Based on the above research conclusions, this study gives the following policy implications:

  1. 1.

    The high-quality development of the digital economy in the field of public health depends on the relative balance of basic medical infrastructure resources. The government should formulate specific plans for the construction of medical infrastructure based on the public health needs of different regions. For densely populated and economically developed eastern regions, priority should be given to investing funds in the upgrading and expansion of existing medical facilities to ensure the adequacy and quality of medical resources. For the central and western regions, more flexible policy measures should be taken, such as introducing public–private partnership models to attract social capital for investment in medical infrastructure construction, while also increasing training and recruitment efforts for medical personnel to improve the level and coverage of medical services.

  2. 2.

    Actively guide the digital economy to leverage social media's supervisory role in public health services. Government departments should establish robust social media regulatory mechanisms, enhancing oversight and management of medical information to prevent dissemination of false or exaggerated data detrimental to public health. Simultaneously, instituting mechanisms for regular public health information dissemination fosters public trust in authoritative sources, curbing rumor proliferation. Encouraging medical institutions and professionals to utilize social media for scientific dissemination ensures the provision of accurate information, bolstering public health awareness and knowledge, thus advancing effective implementation and enhancement of public health services.

  3. 3.

    Tailored policies for the digital economy should align with local conditions, particularly concerning the construction of digital economy infrastructure platforms. This construction directly influences seamless interconnection among various industries, entities, and departments within the local digital economy. In eastern regions, governments can further advance the integration of the digital economy with the public health sector, leveraging big data and artificial intelligence to optimize medical resource allocation and service processes, thereby elevating the intelligence level of public health services. For central and western regions, alongside infrastructure development and increased medical resource investment, policy incentives can attract digital economy enterprises and technology talents, fostering local industry development and indirectly enhancing public health services. Simultaneously, government departments should bolster interregional coordination, establish effective policy communication mechanisms, and collaboratively address public health service challenges. Through cross-regional resource integration and information sharing, achieving high-quality, balanced development of public health services is feasible.

▶ [TASKS TO CARRY OUT]
A. In the policy implications, what model does the text suggest the central and western regions introduce to attract social capital for medical infrastructure?
B. Write out the part of the policy implications that begins with the words "The high-quality development" and ends after "of medical services.".

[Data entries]
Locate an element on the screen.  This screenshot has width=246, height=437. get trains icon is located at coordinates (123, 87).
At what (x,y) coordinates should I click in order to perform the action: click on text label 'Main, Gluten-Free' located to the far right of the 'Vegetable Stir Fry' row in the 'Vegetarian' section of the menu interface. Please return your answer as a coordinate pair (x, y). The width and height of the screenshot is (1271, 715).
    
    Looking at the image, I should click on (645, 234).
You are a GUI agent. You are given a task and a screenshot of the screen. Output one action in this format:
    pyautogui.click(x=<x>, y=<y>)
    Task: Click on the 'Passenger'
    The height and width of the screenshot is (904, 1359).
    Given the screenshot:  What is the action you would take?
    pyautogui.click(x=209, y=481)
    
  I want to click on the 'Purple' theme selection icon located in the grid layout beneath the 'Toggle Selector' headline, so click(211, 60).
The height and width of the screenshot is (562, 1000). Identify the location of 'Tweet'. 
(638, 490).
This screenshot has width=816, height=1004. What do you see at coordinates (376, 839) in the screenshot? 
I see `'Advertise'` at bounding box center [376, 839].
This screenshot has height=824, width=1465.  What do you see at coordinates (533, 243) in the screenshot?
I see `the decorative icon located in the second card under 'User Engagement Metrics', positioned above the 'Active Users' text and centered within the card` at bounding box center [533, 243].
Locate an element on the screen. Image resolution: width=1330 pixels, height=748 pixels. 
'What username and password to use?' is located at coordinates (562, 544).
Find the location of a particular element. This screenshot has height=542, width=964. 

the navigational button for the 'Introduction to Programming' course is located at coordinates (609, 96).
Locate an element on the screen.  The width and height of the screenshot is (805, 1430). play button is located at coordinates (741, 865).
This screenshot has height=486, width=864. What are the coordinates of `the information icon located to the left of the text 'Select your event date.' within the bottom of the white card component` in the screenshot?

▶ [PROBLEM SOLUTIONS]
A. Public–private partnership models.

B.
The high-quality development of the digital economy in the field of public health depends on the relative balance of basic medical infrastructure resources. The government should formulate specific plans for the construction of medical infrastructure based on the public health needs of different regions. For densely populated and economically developed eastern regions, priority should be given to investing funds in the upgrading and expansion of existing medical facilities to ensure the adequacy and quality of medical resources. For the central and western regions, more flexible policy measures should be taken, such as introducing public–private partnership models to attract social capital for investment in medical infrastructure construction, while also increasing training and recruitment efforts for medical personnel to improve the level and coverage of medical services.